• [Written task]: Continue the court opinion excerpt on whether the Story County Board had to make written findings, picking up right after its final sentence.

• [Selected excerpt]:

═══

In reviewing the six affirmative criteria in section 90.04(1) and considering the five dangers in 90.04(2), the code provides that the Board “shall establish a finding of facts based upon information contained in the application, the staff report, and the Commission recommendation and presented at the Commission or Board of Adjustment hearings.” Id. § 90.03(3)(G)(1)(a). We read the Story County Ordinance in concert with the dictate of Citizens and Bontrager that boards must substantially comply with a requirement of written findings. “Although we give deference to the board of adjustment's interpretation of its city's zoning ordinances, final construction and interpretation of zoning ordinances is a question of law for us to decide.” Lauridsen v. City of Okoboji Bd. of Adjustment, 554 N.W.2d 541, 543 (Iowa 1996). Because Iowa cases create a requirement of substantial compliance with a written-findings requirement, we need not reach the question of whether the Story County ordinance alone requires written findings. We conclude the Board was required under Bontrager and its own ordinances to substantially comply with a requirement of written findings.

═══

(Records excerpted from a collection)
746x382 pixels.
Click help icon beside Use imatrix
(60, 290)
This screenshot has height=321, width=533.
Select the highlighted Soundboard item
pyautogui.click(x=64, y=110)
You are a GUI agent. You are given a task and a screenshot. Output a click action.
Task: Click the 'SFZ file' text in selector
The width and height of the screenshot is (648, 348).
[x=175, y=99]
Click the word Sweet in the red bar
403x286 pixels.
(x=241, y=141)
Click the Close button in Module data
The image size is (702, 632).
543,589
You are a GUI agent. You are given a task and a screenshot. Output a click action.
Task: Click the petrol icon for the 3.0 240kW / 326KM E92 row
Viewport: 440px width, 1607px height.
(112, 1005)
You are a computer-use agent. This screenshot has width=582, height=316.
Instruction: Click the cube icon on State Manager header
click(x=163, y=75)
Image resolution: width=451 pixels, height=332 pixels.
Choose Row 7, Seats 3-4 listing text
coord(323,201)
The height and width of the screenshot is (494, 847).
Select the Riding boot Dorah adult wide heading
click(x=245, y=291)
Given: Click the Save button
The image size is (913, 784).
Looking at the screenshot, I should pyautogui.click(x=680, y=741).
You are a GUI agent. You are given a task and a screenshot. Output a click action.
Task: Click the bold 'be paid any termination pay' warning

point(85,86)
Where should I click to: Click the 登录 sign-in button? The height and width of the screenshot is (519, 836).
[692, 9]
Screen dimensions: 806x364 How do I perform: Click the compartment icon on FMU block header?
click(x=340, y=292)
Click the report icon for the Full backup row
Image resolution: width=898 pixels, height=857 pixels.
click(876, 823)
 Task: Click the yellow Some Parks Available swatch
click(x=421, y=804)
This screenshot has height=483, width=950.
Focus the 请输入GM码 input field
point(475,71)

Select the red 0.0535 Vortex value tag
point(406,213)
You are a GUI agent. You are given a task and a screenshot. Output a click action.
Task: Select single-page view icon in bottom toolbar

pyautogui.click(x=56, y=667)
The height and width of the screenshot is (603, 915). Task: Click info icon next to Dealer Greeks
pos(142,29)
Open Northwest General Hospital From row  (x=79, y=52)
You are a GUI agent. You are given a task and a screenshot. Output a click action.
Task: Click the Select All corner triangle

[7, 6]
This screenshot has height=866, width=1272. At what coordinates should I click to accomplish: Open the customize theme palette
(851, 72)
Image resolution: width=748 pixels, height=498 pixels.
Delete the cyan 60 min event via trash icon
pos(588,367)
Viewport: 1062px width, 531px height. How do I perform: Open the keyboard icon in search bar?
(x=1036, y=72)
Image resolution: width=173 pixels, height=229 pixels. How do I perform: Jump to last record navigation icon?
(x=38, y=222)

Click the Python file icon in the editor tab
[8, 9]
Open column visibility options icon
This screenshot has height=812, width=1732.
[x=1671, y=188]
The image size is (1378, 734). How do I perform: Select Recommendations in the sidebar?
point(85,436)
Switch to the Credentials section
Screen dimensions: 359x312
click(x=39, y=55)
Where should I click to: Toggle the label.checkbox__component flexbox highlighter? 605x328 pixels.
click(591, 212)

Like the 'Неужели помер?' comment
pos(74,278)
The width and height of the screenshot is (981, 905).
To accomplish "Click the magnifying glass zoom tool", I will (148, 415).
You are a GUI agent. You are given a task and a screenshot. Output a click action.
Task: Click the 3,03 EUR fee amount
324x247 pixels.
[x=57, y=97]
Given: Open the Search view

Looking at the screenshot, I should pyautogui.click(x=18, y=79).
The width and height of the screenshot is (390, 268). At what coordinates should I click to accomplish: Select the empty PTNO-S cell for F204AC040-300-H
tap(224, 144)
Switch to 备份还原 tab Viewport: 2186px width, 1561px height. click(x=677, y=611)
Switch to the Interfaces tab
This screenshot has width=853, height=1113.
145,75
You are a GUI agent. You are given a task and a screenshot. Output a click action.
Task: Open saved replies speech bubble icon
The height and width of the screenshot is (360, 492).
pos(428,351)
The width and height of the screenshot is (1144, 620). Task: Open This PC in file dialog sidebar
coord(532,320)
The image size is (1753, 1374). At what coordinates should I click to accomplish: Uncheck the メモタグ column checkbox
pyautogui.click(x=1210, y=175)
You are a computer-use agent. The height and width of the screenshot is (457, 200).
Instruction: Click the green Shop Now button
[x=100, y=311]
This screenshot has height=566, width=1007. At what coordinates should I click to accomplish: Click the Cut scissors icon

═══

• [The result]:
In Bontrager, a provider of homeless shelter housing sought to build a new facility and thus sought a zoning exception for the proposed site, which was zoned for commercial use. 748 N.W.2d at 485. The Iowa City Board of Adjustment approved the exception and filed a “written decision granting the application” several days later. Id. The written decision explained the board's finding that the new homeless shelter “will not be detrimental overall to the public health, safety, comfort or general welfare”; however, it failed “to specifically find in its written decision that the proposed exception would not substantially diminish or impair property values in the neighborhood.” Id. at 486, 489. The district court reversed, holding the shelter “had failed to present substantial evidence [that] the proposed special exception would not substantially diminish or impair property values in the neighborhood.” Id. at 486. The Iowa Supreme Court held that by making a factual finding on one of the two contested issues, the board substantially complied with the Citizens requirement to make written factual findings. Id. at 489–90. Relevant to the present case, the Bontrager court noted multiple instances in which board members expressed their views or commented on the applicable standards. Id. at 489. Moreover, the board's written decision in Bontrager, although it omitted mention of a critical governing standard, still “contained findings of fact, conclusions of law, and a disposition.” Id. at 489.
In the instant case, the Board made no findings of fact or conclusions of law in the CUP certificate, the minutes, or the meeting itself, as reflected in the transcript. In the “Certificate of Conditional Use Permit,” the Board stipulated the following conditions on the award of the CUP:
1. All parking stall areas shall be clearly marked in order to meet the Story County Land Development Regulations [s]ection 88.08 that all parking spaces and circulation routes are well-defined and clearly marked.
2. The applicant shall provide dust control on 240th Street adjacent to existing and future dwellings if daily traffic counts to and from the subject property exceed 150 vehicles per day. At any time, the Planning and Development Department may request the applicant to hire an engineer to study the traffic counts on 240th Street to and from the subject property.
3. A site plan meeting all requirements of the Story County Land Development Regulations shall be submitted for action by the Story County Board of Supervisors prior to the issuance of any Zoning Permits.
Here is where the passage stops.